Records for the exercise section start
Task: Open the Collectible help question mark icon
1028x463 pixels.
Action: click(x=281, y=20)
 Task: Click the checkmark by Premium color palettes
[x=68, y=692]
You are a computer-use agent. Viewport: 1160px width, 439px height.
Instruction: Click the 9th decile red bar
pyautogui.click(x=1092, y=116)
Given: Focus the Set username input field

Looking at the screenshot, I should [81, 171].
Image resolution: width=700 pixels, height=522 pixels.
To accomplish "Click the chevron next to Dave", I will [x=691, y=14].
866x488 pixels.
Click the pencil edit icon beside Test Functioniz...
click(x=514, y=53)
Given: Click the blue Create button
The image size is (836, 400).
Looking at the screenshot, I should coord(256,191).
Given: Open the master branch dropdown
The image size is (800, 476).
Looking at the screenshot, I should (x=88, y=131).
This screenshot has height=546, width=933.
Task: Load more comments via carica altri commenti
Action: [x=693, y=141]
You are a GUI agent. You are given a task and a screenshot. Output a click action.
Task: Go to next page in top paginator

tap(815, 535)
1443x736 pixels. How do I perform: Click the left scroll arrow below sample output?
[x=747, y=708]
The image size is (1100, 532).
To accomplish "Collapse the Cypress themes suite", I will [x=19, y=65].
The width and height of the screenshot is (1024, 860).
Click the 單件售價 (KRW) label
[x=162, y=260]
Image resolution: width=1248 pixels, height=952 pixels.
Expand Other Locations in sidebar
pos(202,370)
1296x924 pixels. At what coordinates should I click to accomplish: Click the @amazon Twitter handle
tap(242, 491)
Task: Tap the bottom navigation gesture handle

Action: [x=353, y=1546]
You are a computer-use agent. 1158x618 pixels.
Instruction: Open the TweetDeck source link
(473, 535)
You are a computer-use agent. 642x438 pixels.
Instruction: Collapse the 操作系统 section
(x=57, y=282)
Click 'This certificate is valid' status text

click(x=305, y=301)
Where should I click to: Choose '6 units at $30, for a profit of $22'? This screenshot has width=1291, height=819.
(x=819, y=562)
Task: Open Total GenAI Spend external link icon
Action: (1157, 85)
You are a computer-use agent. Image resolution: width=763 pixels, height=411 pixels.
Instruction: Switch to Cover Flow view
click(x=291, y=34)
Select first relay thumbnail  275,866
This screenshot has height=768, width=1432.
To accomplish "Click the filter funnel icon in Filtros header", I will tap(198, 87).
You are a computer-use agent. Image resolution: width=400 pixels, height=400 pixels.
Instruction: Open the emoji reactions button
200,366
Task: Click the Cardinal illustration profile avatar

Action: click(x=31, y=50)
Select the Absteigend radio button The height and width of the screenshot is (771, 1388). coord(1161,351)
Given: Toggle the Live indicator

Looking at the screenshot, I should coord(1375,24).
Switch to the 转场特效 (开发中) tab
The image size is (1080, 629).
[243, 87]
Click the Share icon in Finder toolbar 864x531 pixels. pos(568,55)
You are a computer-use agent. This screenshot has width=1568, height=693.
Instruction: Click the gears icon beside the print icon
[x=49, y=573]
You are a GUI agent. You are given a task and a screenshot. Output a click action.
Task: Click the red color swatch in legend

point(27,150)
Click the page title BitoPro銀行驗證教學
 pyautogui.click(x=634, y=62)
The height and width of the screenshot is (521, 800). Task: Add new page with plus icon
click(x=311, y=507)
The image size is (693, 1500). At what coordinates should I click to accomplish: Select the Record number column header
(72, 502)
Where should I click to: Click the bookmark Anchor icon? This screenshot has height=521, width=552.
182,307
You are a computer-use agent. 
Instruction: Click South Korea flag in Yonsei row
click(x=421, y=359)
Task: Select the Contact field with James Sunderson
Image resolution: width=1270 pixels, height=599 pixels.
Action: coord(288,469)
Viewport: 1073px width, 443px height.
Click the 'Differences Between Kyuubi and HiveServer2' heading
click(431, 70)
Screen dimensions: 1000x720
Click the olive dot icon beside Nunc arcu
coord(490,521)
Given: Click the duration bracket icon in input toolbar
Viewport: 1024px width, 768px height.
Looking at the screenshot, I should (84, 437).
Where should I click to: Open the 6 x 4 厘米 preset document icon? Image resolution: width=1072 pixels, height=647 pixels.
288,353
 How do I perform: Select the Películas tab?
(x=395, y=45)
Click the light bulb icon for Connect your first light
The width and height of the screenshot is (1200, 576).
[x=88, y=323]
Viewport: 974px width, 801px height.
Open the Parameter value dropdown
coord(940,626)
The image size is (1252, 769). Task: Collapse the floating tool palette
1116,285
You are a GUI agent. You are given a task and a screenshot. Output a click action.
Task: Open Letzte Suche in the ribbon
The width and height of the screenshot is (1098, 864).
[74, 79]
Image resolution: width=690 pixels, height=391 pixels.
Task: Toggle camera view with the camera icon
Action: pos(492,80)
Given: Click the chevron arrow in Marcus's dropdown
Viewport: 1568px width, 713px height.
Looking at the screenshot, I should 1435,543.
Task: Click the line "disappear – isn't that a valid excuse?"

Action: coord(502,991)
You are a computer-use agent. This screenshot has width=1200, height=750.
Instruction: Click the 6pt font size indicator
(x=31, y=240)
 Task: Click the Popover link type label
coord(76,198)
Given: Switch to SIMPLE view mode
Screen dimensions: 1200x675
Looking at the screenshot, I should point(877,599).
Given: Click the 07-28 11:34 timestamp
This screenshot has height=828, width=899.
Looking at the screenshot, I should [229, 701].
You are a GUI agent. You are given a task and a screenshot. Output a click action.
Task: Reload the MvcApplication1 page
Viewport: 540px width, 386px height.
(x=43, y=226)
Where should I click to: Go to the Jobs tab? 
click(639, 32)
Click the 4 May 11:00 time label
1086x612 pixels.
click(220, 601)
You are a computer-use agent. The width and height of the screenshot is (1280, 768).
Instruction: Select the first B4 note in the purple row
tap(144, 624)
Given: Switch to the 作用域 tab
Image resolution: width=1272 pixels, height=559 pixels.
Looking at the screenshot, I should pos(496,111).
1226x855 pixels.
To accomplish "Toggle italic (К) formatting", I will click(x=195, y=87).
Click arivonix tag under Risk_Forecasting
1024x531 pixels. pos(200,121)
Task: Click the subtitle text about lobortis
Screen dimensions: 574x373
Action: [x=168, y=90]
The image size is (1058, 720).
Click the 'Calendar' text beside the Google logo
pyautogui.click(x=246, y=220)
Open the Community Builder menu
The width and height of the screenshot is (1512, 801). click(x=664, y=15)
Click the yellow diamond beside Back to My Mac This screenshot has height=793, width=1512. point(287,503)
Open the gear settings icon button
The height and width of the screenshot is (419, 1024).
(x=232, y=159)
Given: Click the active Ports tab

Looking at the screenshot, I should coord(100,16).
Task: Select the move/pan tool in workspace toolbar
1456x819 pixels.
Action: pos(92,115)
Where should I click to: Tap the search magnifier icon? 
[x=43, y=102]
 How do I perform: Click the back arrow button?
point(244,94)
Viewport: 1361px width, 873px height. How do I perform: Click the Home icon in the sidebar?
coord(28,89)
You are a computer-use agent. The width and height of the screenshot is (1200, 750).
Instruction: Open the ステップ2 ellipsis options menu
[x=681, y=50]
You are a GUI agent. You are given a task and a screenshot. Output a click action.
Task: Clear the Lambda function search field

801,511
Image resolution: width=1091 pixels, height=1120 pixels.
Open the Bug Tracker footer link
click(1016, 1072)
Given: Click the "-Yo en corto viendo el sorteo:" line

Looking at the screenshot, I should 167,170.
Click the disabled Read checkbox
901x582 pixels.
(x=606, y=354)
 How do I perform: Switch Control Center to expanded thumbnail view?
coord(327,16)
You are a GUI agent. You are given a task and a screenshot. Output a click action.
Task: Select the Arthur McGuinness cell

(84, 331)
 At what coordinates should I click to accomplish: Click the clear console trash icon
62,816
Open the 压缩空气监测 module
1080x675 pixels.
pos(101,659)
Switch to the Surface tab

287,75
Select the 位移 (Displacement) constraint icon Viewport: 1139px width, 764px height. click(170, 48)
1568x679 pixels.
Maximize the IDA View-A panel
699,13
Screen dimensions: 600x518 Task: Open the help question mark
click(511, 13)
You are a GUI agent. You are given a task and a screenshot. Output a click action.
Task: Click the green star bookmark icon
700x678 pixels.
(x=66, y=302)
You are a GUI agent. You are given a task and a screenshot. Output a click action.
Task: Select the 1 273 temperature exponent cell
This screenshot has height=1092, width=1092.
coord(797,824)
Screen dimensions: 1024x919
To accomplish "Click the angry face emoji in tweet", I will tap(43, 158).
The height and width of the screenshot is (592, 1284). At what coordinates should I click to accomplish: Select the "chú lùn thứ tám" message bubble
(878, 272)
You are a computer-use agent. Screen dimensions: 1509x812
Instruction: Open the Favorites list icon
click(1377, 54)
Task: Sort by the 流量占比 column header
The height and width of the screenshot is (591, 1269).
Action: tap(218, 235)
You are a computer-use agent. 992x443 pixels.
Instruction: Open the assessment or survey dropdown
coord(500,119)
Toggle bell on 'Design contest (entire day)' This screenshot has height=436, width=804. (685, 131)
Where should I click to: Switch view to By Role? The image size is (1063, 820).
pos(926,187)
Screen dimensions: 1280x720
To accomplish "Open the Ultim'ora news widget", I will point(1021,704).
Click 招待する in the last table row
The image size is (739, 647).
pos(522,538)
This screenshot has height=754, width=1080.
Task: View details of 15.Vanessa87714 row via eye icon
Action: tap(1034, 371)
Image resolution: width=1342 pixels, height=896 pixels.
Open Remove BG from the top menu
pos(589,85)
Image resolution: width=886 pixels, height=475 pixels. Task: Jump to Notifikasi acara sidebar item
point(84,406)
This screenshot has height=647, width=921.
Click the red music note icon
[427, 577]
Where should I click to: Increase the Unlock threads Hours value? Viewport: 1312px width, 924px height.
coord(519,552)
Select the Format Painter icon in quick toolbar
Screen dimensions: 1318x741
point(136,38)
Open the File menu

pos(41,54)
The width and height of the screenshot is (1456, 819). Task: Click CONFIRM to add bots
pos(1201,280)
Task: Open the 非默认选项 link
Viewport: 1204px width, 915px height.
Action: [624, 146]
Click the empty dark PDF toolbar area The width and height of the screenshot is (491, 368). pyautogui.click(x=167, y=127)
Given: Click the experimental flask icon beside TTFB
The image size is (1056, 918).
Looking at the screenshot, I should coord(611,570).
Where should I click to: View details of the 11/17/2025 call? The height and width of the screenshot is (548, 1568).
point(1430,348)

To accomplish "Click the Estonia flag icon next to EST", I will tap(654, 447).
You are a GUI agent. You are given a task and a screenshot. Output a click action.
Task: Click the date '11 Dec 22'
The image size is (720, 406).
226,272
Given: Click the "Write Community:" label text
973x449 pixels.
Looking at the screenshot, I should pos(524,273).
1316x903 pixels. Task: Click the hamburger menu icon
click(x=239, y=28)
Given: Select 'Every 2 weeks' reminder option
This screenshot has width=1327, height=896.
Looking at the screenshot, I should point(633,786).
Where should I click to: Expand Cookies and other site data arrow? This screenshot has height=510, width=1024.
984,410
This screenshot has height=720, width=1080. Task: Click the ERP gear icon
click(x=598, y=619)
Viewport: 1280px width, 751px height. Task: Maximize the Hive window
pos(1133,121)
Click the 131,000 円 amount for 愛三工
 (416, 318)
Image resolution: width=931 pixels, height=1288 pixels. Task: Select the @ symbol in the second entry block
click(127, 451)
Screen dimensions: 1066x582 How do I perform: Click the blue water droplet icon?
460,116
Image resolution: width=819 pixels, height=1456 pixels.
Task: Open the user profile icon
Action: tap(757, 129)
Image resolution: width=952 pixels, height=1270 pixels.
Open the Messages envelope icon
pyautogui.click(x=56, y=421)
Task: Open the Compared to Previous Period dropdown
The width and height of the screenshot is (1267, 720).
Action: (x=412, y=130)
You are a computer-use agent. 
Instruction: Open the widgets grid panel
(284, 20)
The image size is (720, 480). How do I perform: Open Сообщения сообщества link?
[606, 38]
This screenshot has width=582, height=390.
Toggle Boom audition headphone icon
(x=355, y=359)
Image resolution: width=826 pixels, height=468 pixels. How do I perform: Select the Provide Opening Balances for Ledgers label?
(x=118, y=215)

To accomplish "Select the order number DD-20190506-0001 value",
Records for the exercise section end
_Your goal_. Only the lines above from the one with "1296x924 pixels. At" up to and including the one with "You are a computer-use agent. 642x438 pixels." should be repeated, exactly as written.

_Reply to the exercise_.
1296x924 pixels. At what coordinates should I click to accomplish: Click the @amazon Twitter handle
tap(242, 491)
Task: Tap the bottom navigation gesture handle

Action: [x=353, y=1546]
You are a computer-use agent. 1158x618 pixels.
Instruction: Open the TweetDeck source link
(473, 535)
You are a computer-use agent. 642x438 pixels.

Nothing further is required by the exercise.